# Attaching hardwood accents to plywood - movement?



## BinghamtonEd (Nov 30, 2011)

So my wife tells me the other day that she would like a mobile island for our kitchen for Christmas, and if I can do that, I don't need to get her anything else (don't worry, I'm not stupid, I know that's a trap). Basically a rolling cabinet with a butcher block top. Anyways, given the short deadline, and the fact that this is not going to be an heirloom piece, I have a design question or two :

The plan :
- Create a cabinet box out of 3/4" maple ply
- Create a face frame out of solid black walnut, decorate the rest of the box to make it look like the sides and back are black walnut frame w/ maple panel
- I have a 2" thick edge-grain maple butcher block top that used to be on my parent's island, they replaced it with granite (hooray for free butcher block top).
- Finish with wipe on poly (mineral oil & beeswax on top)before final construction.
- Get praised as "best husband ever" (not that I'm aware that she's had any other husbands).

Questions :
- The black walnut pieces that I plan on using to create the frame/panel effect on the back and sides will be about 1/2" and 1/2" thick, by 2-3". Given that the plywood will not expand (or is negligible) and the solid walnut will, is the thickness of these pieces such that I will run into issues (such as cracking) down the road with expansion if I simply just glue the pieces on? I could, alternatively, run a thin bead of glue down one side of the walnut, and screw into it on the opposite edge from the inside of the cabinet with over-sized holes in the plywood to allow for some movement.
- 3/4" plywood braces across the top of the box under the butcher block, oversized holes in the ply, screws with washers into the butcher block from below. Sound good for mounting the top?


----------



## LeeBarker (Aug 6, 2010)

I think it's all there. Go for it. Proceed. It'll be fine.

Kindly,

Lee


----------



## Charlie5791 (Feb 21, 2012)

Plywood bottom carcass with hard maple face frame. Poplar (edge glued) top section. Walnut counter top and facings on the shelves. Even with the oven in there nothing is showing any signs of cracking. 

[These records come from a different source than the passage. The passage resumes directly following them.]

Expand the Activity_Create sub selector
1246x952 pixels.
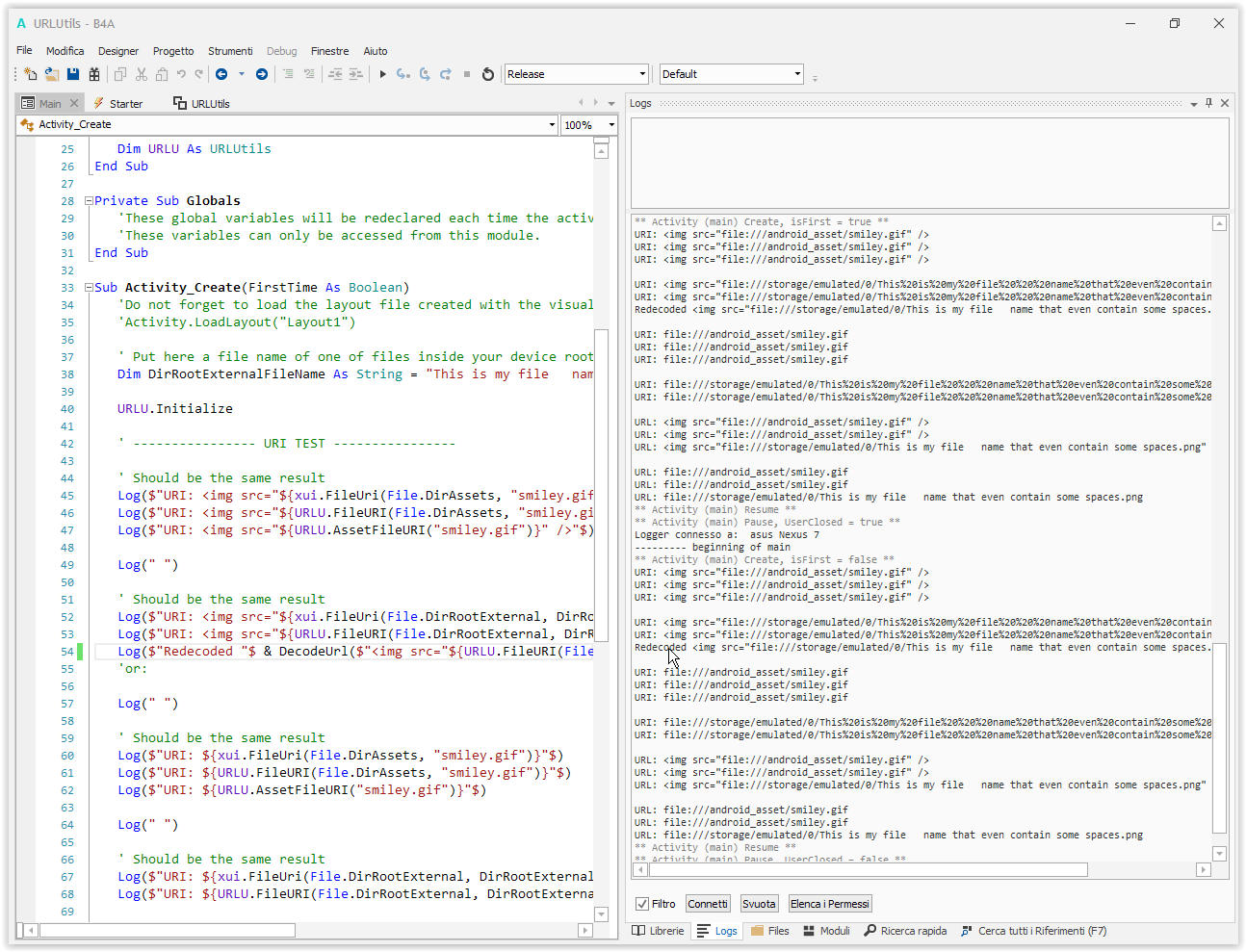[x=552, y=125]
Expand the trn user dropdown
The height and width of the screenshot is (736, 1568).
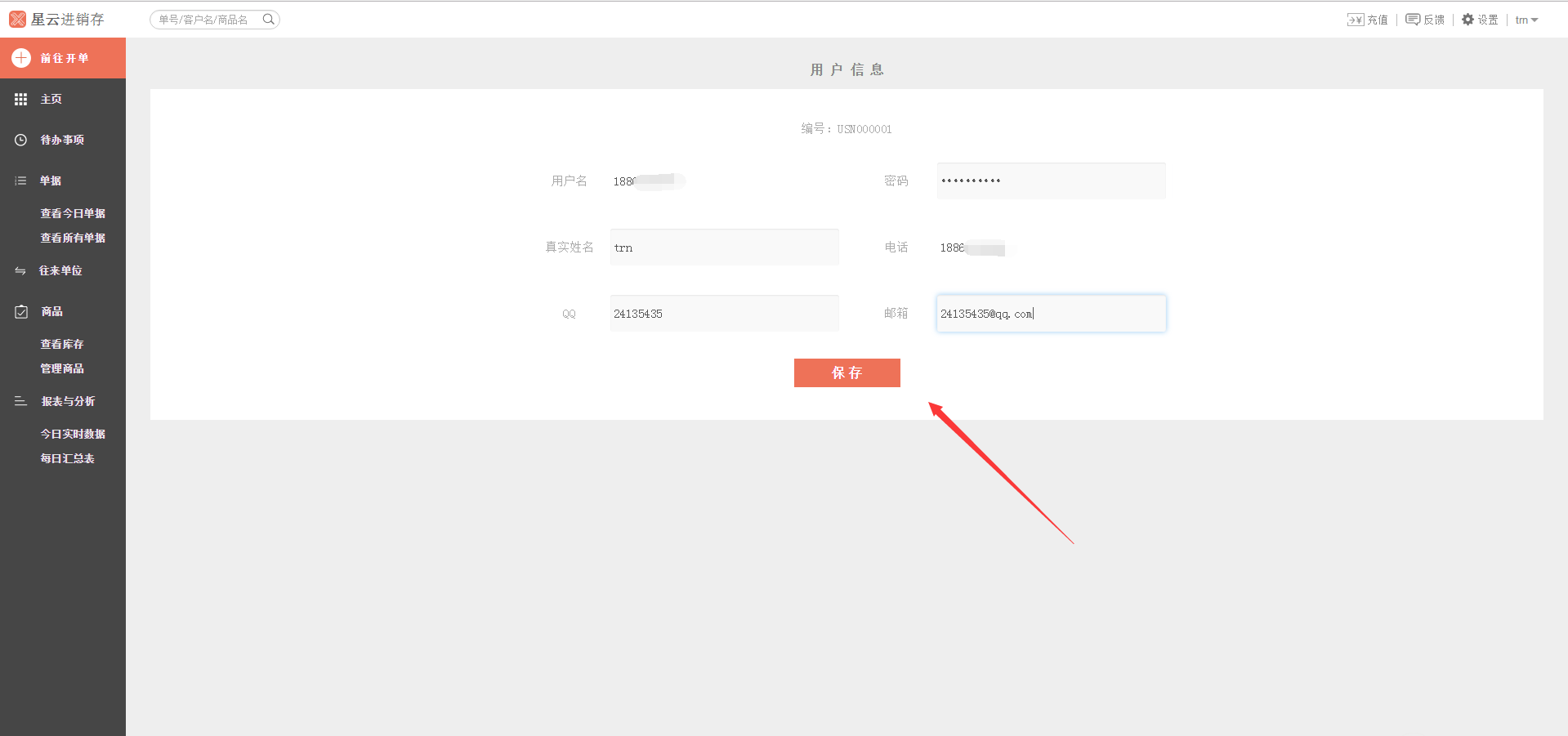tap(1526, 20)
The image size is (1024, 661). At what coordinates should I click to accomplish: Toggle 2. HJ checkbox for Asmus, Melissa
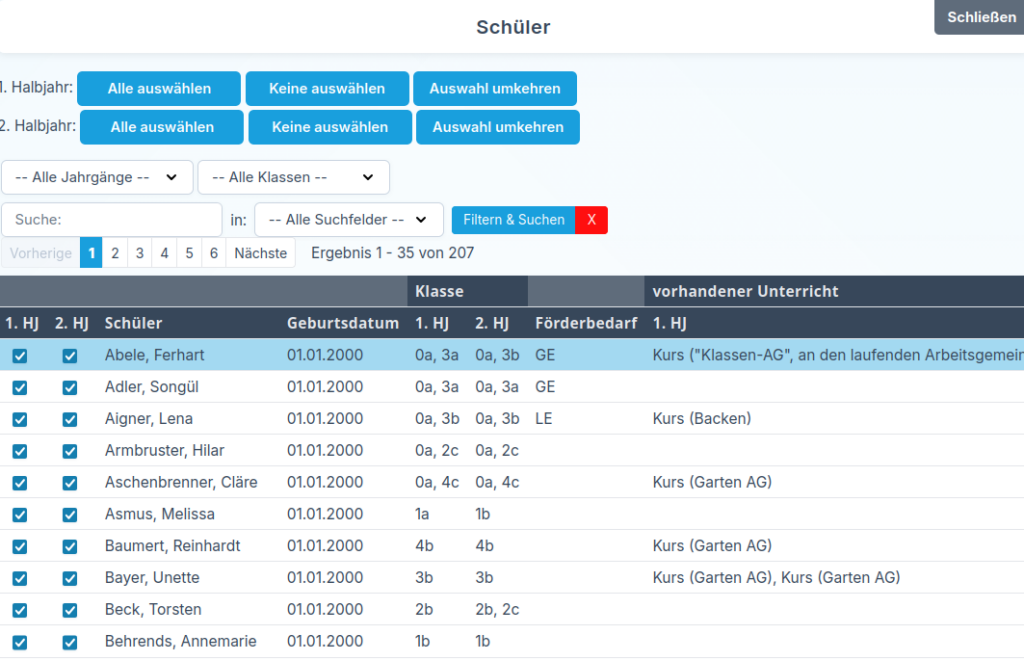(x=70, y=515)
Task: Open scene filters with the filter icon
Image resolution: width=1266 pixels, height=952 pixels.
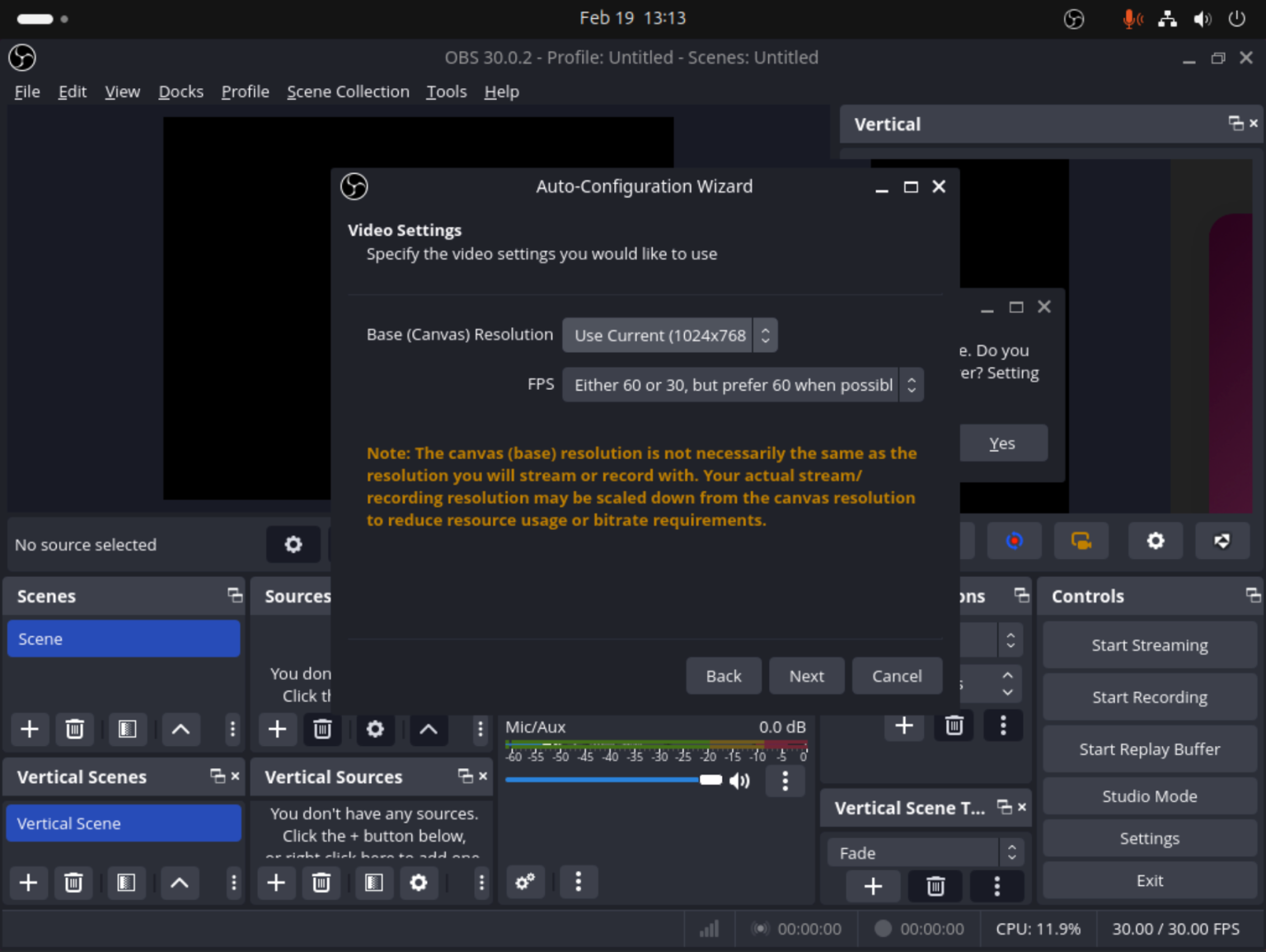Action: point(127,729)
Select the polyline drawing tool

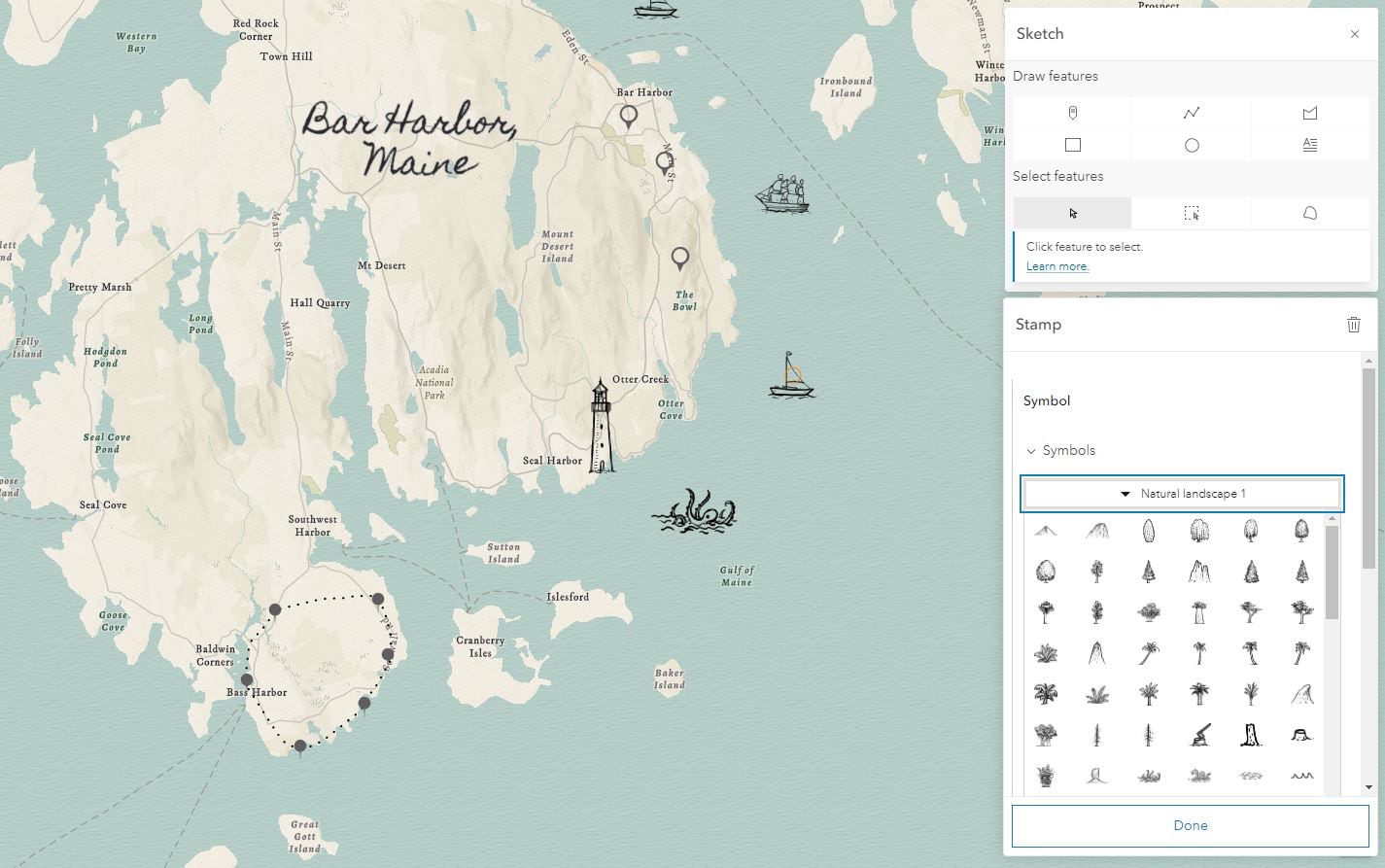[x=1191, y=112]
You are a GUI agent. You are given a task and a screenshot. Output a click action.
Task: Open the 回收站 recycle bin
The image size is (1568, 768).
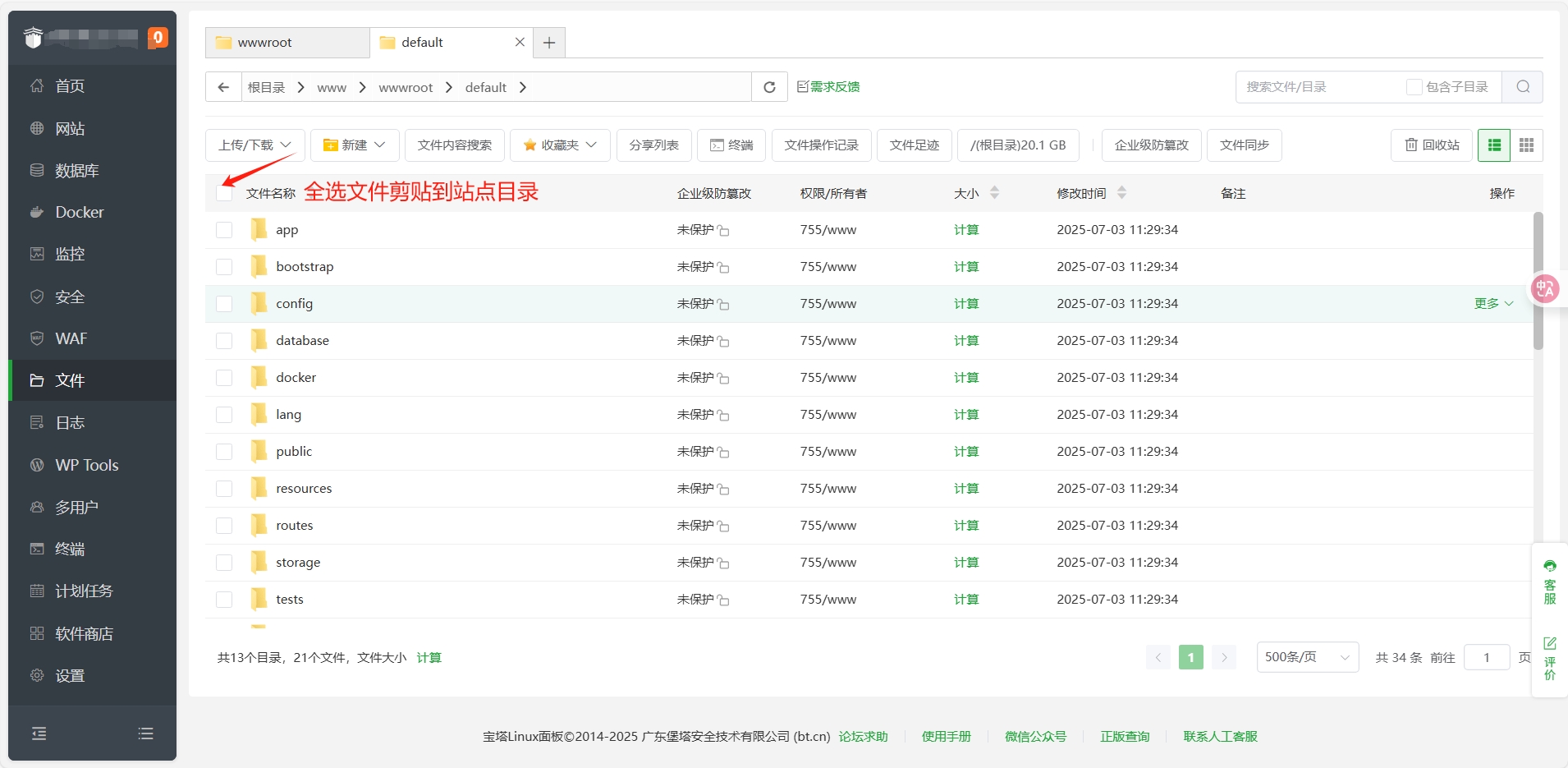coord(1432,145)
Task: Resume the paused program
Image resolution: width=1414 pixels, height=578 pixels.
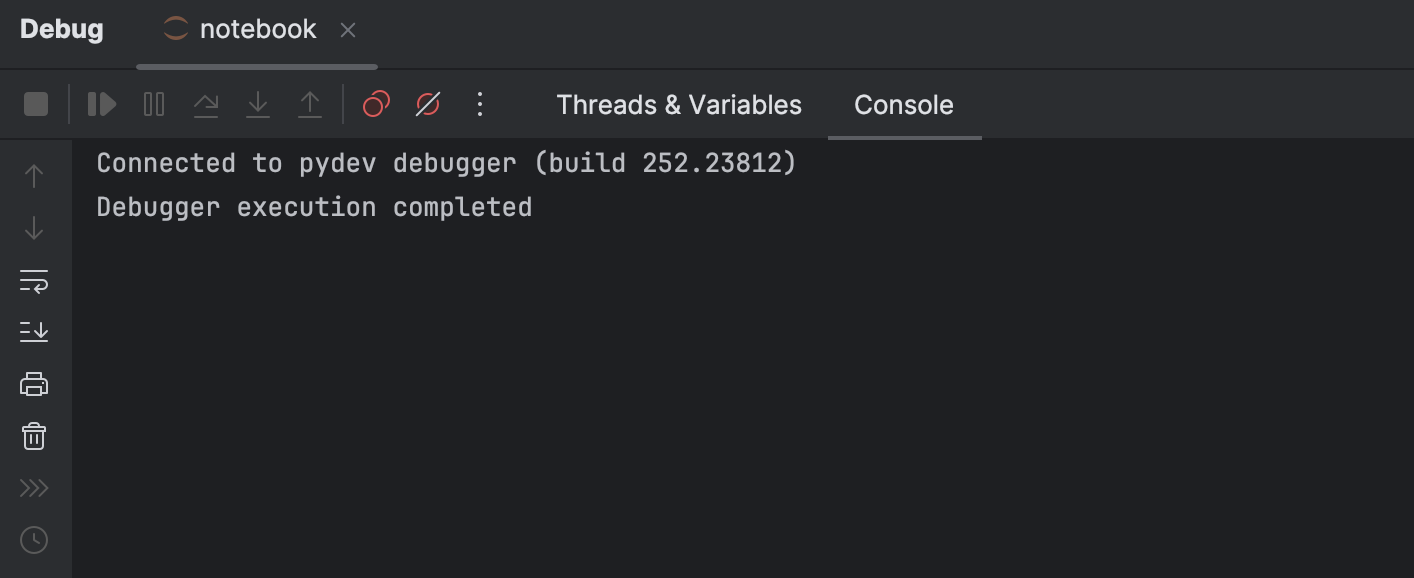Action: (101, 104)
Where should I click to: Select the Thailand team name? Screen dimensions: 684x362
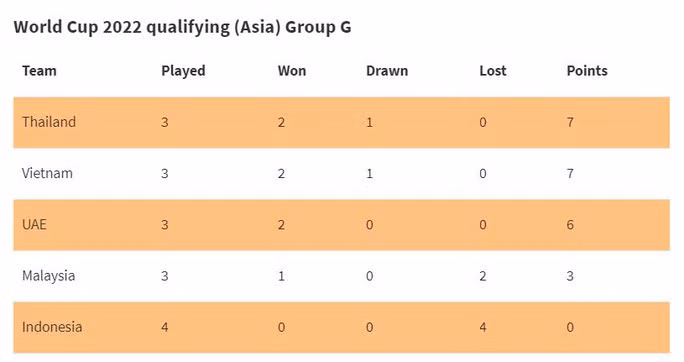click(x=49, y=122)
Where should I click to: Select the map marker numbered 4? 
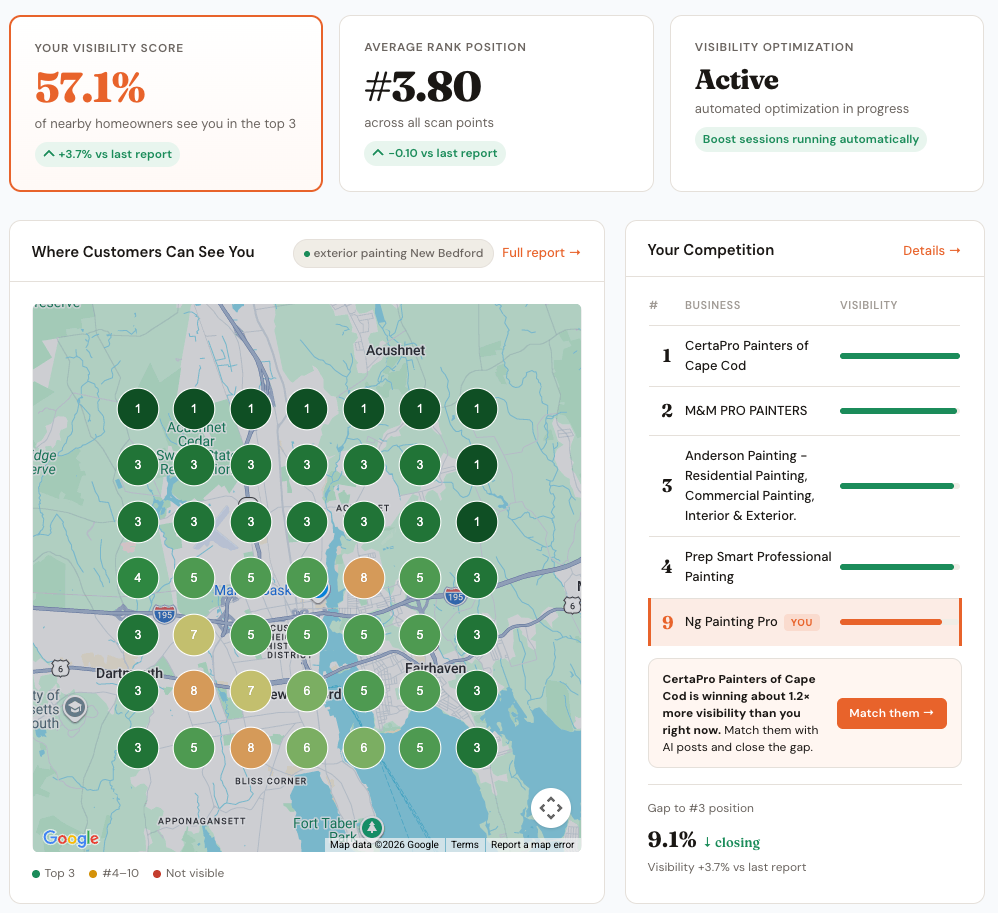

The maple face frame is glued but there are some 4d finish nails in it. The walnut facings are glued to 3/4 plywood shelves (13 ply good birch plywood). The counter top is attached as you describe. Oversized holes in the stretchers with a screw up from the bottom and TWO washers.


----------



## BinghamtonEd (Nov 30, 2011)

You think gluing the whole 3" wide strip would be fine, instead of screws? Not so much concerned about the top as I am gluing the strips of walnut on to create the frame&panel effect. I'm not sure if the expansion would be enough to cause it to crack or deform.


----------



## RussellAP (Feb 21, 2012)

If cracking the joint is a concern, try some dowels. They are great for decoration too. You can use any size you like. I like 3/8 for my stuff. Poplar would look good on walnut.


----------



## BinghamtonEd (Nov 30, 2011)

I'm not worried about any of the joints, I'm probably just not describing it well. Lets say you have a piece of walnut, 1/2" thick, 3" wide, 4 feet long. Just smear some glue on the back and clamp it to a piece of plywood. Ok or not ok?


----------



## a1Jim (Aug 9, 2008)

Ed 
I would just shoot them on with 18 ga nails from behind. What little wood movement you get on that size of strips the nails will flex, if your going to add glue just put a little down the center of the 3" but with nails I doubt you will need it. Gluing moving to non moving parts can cause problems but using nails or screws with elongated holes work fine


----------



## Cosmicsniper (Oct 2, 2009)

It's okay. Did the same thing with oak to trim out my kitchen cabinet ends. No problems.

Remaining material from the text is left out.